Exercise directions
Give the lines from the one with "Task: Open Change" up to and including the one with "Action: [x=237, y=158]" as a two-column CSV with the headers instruction and response. Each field is quoted, line breaks become spaces, and pictures are left out.

* begin Information given *

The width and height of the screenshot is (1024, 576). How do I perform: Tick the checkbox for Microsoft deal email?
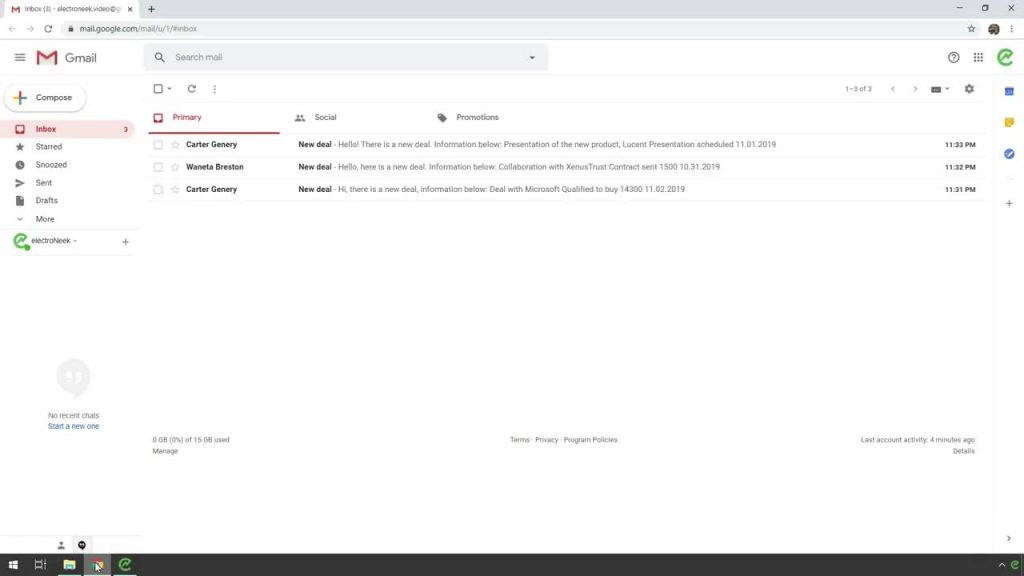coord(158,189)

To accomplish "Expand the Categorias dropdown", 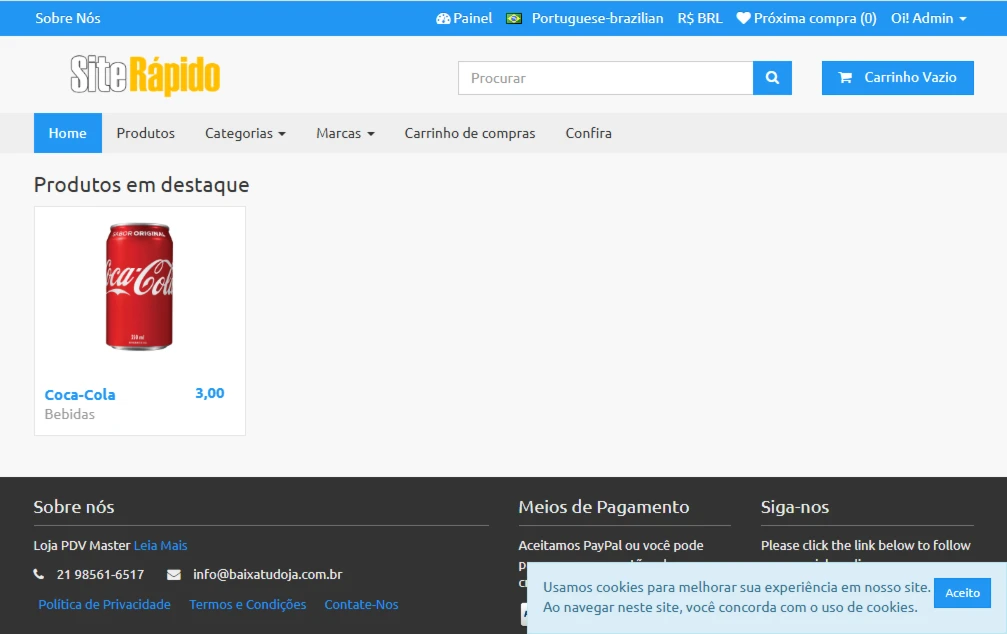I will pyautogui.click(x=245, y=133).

* end Information given *
* begin Information given *

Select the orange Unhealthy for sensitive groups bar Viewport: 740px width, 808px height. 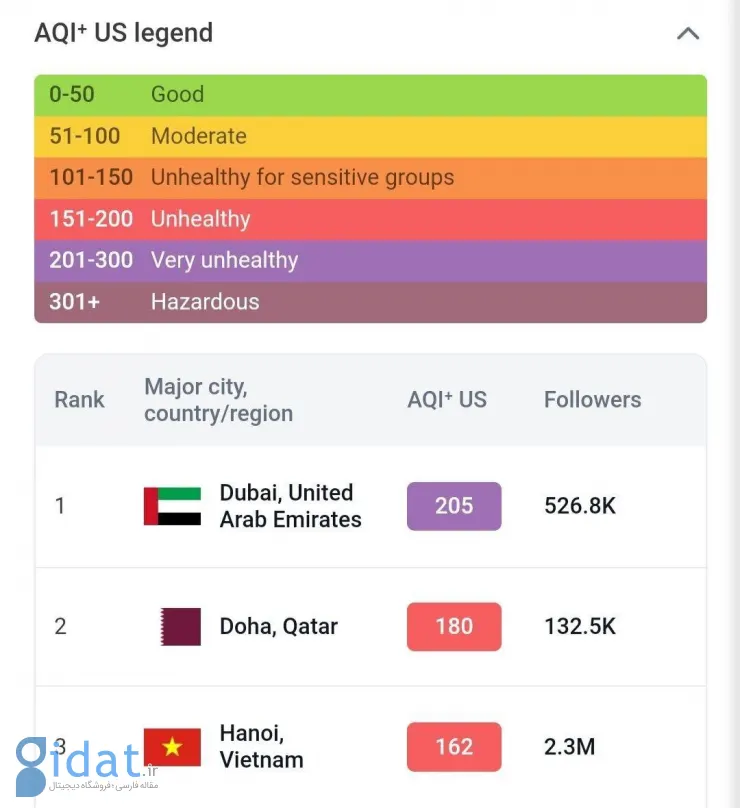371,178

* end Information given *
* begin Information given *

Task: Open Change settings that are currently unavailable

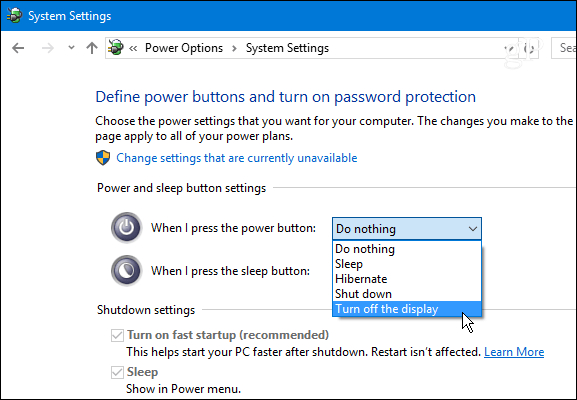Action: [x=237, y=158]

* end Information given *

Written answer
instruction,response
"Task: Open Change settings that are currently unavailable","Action: [x=237, y=158]"